- [Work item] Look through the material below and show every line with the word "post".

- [Records supplied]
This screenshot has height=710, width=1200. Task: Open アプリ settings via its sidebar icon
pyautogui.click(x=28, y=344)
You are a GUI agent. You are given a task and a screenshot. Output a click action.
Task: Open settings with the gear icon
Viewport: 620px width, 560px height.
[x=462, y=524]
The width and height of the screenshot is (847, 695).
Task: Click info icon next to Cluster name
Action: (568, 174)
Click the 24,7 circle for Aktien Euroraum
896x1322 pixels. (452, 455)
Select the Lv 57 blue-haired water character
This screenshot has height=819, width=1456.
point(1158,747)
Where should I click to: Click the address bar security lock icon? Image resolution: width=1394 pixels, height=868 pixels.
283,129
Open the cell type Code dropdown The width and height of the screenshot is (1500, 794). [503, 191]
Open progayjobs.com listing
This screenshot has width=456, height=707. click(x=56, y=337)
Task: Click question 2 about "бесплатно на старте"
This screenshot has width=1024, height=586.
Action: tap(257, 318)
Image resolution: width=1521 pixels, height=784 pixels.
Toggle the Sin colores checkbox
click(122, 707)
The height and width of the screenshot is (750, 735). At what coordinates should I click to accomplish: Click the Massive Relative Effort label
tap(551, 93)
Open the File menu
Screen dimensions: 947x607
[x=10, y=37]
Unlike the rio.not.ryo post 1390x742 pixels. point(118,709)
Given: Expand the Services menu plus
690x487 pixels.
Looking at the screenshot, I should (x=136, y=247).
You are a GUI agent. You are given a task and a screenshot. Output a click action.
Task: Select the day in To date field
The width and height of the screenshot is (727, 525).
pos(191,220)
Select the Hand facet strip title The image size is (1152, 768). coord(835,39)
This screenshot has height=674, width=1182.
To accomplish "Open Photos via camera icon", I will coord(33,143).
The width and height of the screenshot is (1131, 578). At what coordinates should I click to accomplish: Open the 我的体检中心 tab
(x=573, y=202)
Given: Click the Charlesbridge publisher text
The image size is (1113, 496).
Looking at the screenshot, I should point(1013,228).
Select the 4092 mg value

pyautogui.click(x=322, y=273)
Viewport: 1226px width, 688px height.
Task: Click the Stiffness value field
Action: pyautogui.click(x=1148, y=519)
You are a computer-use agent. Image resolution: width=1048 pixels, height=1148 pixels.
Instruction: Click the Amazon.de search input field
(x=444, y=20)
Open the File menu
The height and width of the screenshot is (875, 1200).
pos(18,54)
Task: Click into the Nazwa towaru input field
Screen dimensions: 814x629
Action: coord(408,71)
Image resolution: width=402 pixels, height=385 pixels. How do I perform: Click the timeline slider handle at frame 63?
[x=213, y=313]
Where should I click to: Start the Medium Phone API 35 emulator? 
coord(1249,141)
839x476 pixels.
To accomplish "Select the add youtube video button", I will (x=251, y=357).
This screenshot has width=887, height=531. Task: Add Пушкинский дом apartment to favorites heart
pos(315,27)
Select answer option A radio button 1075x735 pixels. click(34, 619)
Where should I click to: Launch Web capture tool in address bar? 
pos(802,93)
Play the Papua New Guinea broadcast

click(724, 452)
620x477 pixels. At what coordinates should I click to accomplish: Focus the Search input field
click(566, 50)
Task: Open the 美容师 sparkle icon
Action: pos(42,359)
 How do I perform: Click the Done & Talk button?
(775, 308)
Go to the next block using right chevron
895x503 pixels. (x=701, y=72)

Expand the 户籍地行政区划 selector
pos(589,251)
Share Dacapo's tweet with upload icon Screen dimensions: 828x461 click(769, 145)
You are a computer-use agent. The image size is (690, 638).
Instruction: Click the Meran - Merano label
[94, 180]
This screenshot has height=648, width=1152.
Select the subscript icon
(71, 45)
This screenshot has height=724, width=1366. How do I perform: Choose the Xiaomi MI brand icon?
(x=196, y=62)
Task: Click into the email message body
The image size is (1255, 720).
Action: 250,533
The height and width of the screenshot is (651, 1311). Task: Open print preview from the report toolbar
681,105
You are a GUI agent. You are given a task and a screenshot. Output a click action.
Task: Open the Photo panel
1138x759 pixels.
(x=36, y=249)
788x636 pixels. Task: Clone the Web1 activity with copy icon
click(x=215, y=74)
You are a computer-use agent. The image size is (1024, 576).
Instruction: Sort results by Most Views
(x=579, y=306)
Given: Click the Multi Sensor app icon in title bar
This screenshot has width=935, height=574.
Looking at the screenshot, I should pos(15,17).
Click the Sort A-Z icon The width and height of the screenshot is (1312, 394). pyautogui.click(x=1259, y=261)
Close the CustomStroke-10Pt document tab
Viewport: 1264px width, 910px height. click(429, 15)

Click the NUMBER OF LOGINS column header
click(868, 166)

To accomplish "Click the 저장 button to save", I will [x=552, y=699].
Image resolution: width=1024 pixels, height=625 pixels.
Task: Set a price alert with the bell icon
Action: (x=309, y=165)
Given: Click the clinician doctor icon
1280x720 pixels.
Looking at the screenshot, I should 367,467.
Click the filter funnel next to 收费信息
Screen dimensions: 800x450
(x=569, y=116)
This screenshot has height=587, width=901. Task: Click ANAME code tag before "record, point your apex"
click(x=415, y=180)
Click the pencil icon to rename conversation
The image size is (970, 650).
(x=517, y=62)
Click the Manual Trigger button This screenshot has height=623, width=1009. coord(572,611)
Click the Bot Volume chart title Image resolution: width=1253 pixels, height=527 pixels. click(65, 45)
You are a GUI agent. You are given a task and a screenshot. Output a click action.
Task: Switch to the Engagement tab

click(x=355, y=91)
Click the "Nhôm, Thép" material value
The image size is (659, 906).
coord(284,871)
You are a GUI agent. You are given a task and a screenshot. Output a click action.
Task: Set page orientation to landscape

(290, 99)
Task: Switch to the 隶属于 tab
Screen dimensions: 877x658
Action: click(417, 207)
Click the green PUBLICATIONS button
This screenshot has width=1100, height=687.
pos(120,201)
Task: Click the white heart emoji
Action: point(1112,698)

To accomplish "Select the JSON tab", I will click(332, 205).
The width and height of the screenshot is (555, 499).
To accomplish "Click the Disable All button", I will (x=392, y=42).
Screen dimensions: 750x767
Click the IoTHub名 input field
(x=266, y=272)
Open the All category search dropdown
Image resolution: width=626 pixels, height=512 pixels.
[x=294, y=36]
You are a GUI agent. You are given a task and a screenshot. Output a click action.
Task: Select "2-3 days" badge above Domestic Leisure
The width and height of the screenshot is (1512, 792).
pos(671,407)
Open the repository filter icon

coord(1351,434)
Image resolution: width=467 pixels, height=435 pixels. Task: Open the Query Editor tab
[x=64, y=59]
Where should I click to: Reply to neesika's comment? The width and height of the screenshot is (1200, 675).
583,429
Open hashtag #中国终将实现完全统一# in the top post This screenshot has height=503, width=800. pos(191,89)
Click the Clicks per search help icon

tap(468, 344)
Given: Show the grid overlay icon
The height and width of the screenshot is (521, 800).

- [Solution for this exercise]
Unlike the rio.not.ryo post 1390x742 pixels. point(118,709)
Open hashtag #中国终将实现完全统一# in the top post This screenshot has height=503, width=800. pos(191,89)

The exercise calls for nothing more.